Wednesday, February 25, 2015

On objective moral values

The problem of knowing objective moral values, is that the idea of obtaining them either from divine commands in ancient texts or from our moral compass is not sound.      Our moral compass is the product of evolution, and just as  we can't even say our senses are an exact objective representation of the external world as they're subject to illusions so too can't we say that our moral compass somehow matches exactly with any possible objective moral values that may exist.    These morals we have are simply rules that confer reproductive advantage to agents within a societal species.   As for ancient texts, without substantial evidence to back them up(extraordinary evidence for extraordinary claims of such absolute authority), there is simply no valid reason to believe they offer any truth.

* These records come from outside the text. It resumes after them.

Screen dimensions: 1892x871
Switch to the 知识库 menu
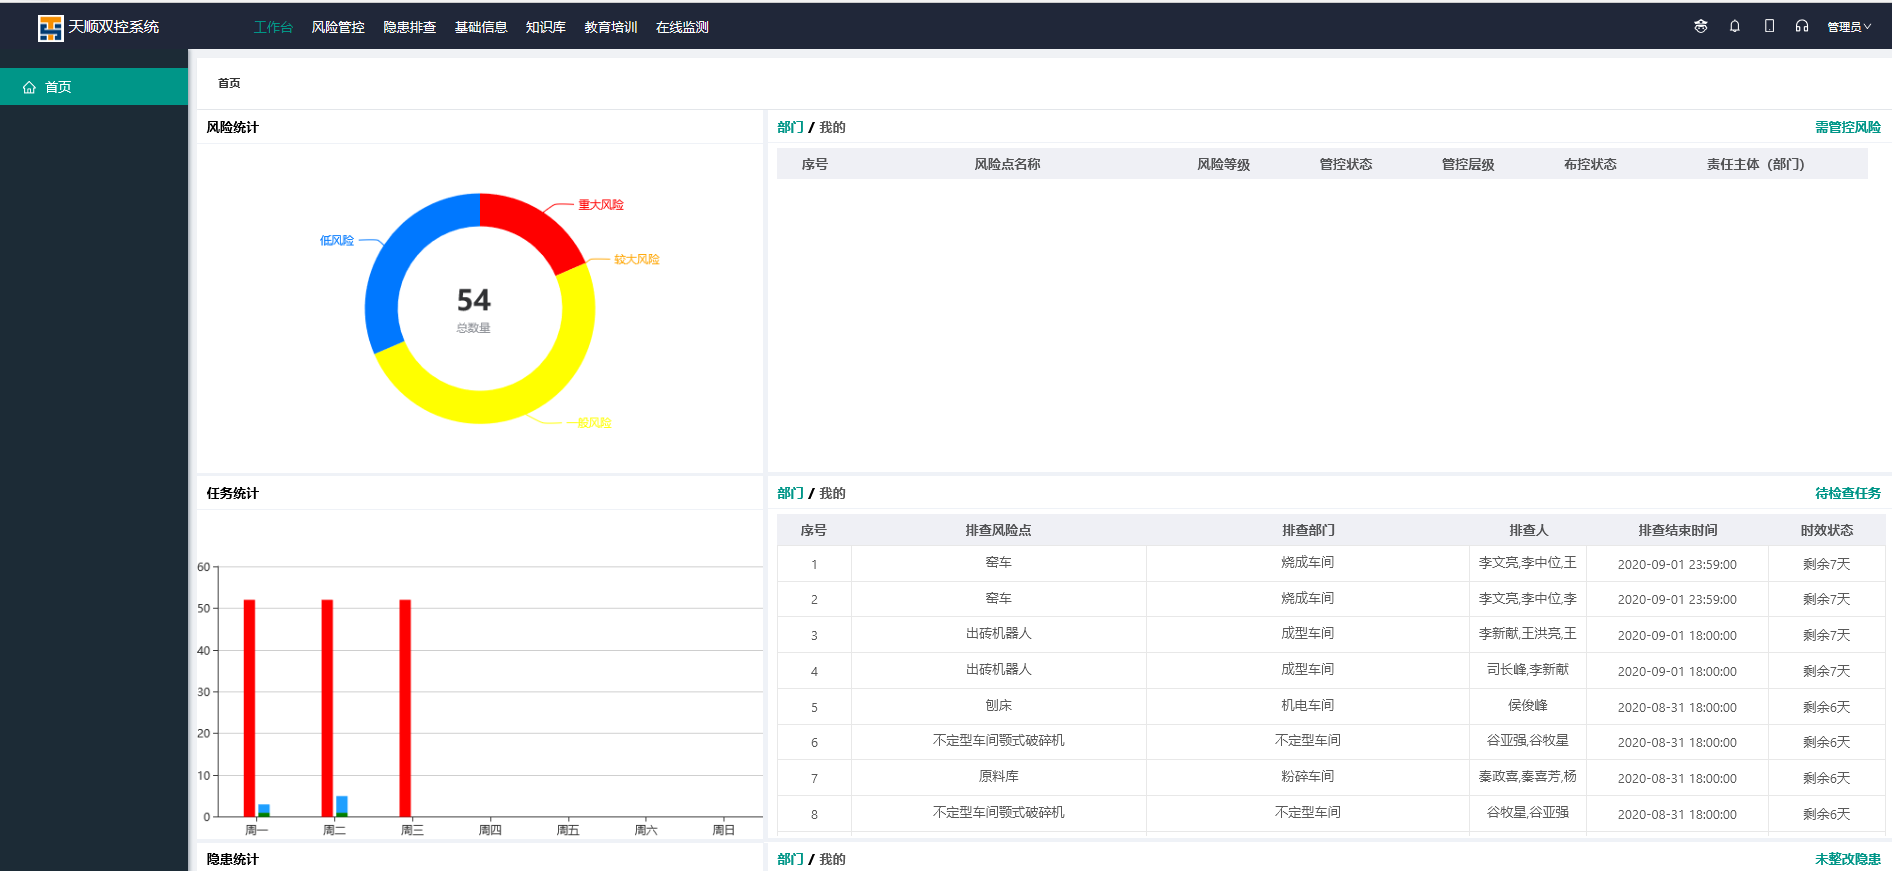point(546,27)
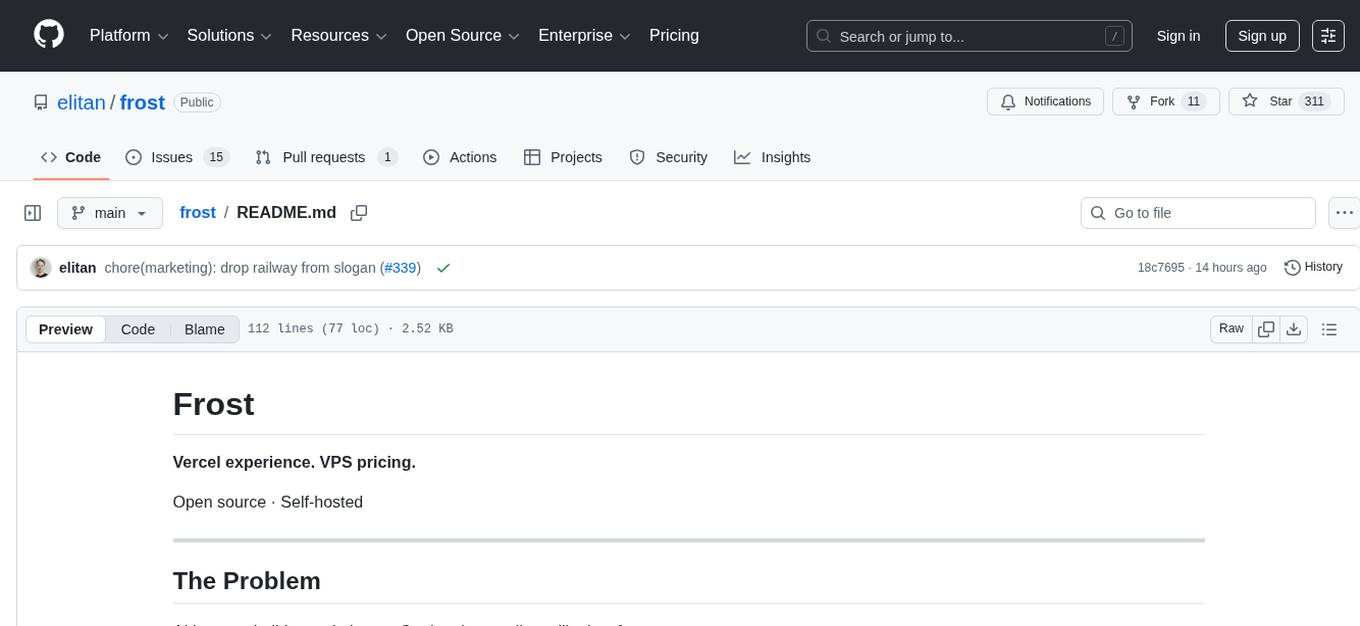Open the more file actions menu
This screenshot has width=1360, height=626.
[1344, 213]
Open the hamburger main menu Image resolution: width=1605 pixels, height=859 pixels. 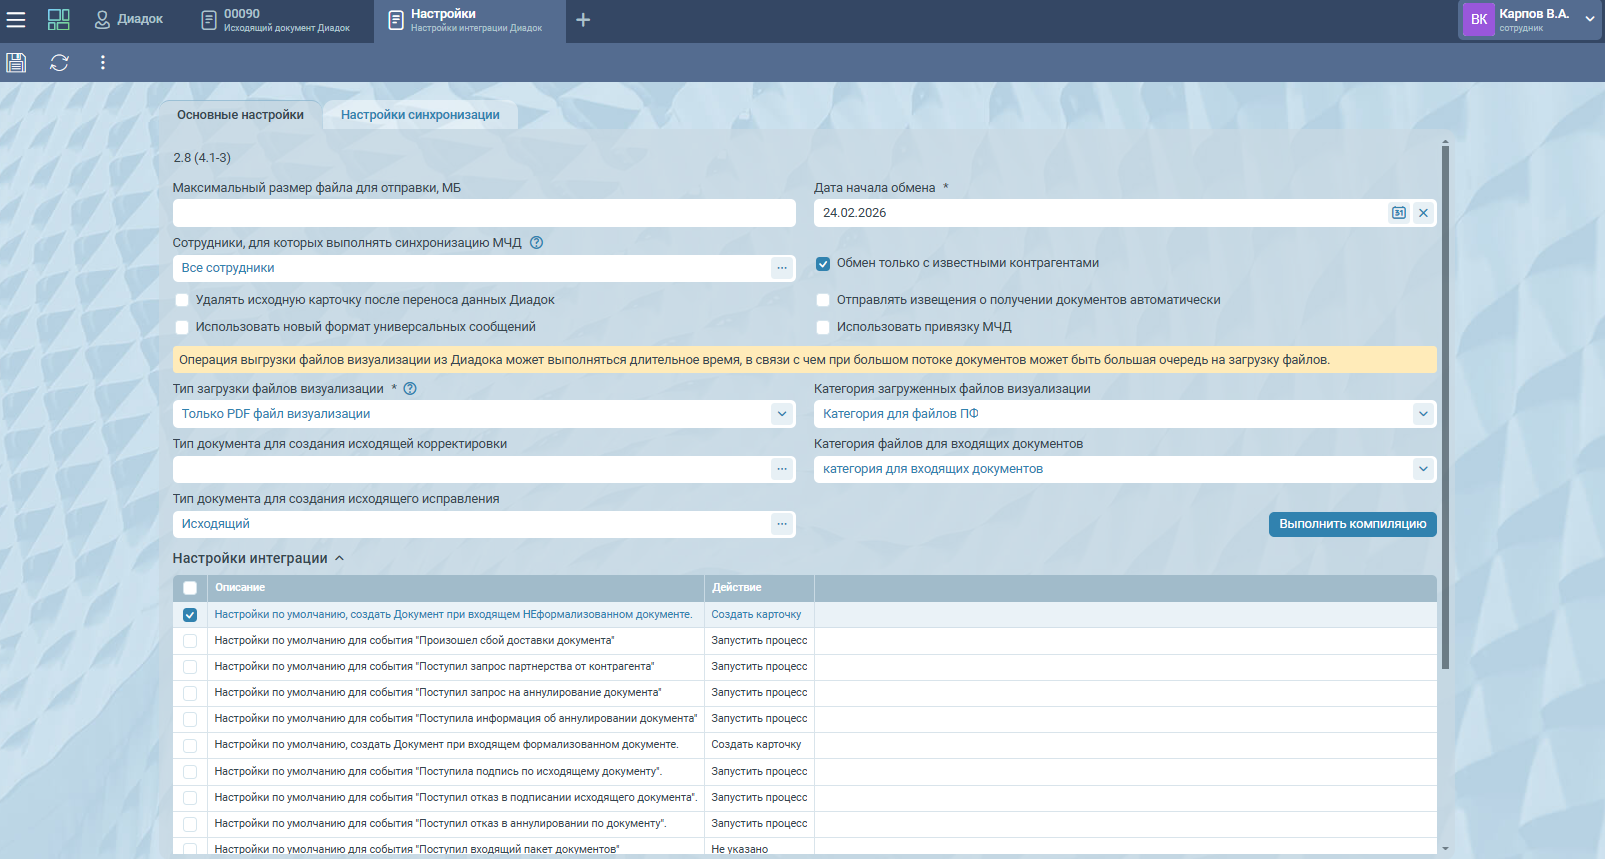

We have no REAL way of knowing which if any objective moral values actually exist.   Posit for example that we use artificial selection to cause humans to eventually become intrinsically immoral(by our standards) at least in some of these moral rules, and we provide them with fake ancient texts.   These people will have a wrong moral compass and wrong ancient texts, from our point of view.   For all we know we ourselves have been the subject of such an experiment from another entity or species.

As for god being intrinsically moral and good, and his godness making these properties absolutely correct and beyond contention, that is also unfounded.   Nothing about being God makes his morality absolute or correct unless you start by defining him as having absolutely correct morality as part of his definition from the start.   Now even if we assume that God has absolute correct morality and goodness as part of his definition(by basically assuming these to be so, that is that these are correct and absolute properties), we have no way to know what exactly classifies as TRUE GOODNESS nor absolute correct morality from an objective point of view, neither ancient texts nor our moral compass provide us with an objective way to define what is truly good or morally correct.  As previously mentioned, there is no way to connect these(moral compass, ancient texts) to absolute divine realm or entity, nor are they immune to corruption either by man, natural selection or artificial selection. 

No way to say that our notions of goodness and morality as we apply to the definition of god, actually correspond to any true goodness and true morality that may exist and be properties of a true god defined as truly good and truly moral, a species morally corrupted by say artificial selection might just apply erroneous notions of goodness and morality to a god and say these are the true properties of a true god defined as truly good and moral, but their corruption would show they've a false definition of god, goodness and morality... for all we know phenomena like natural selection might have provided us with corrupted intuitive notions regarding morality, goodness, and god.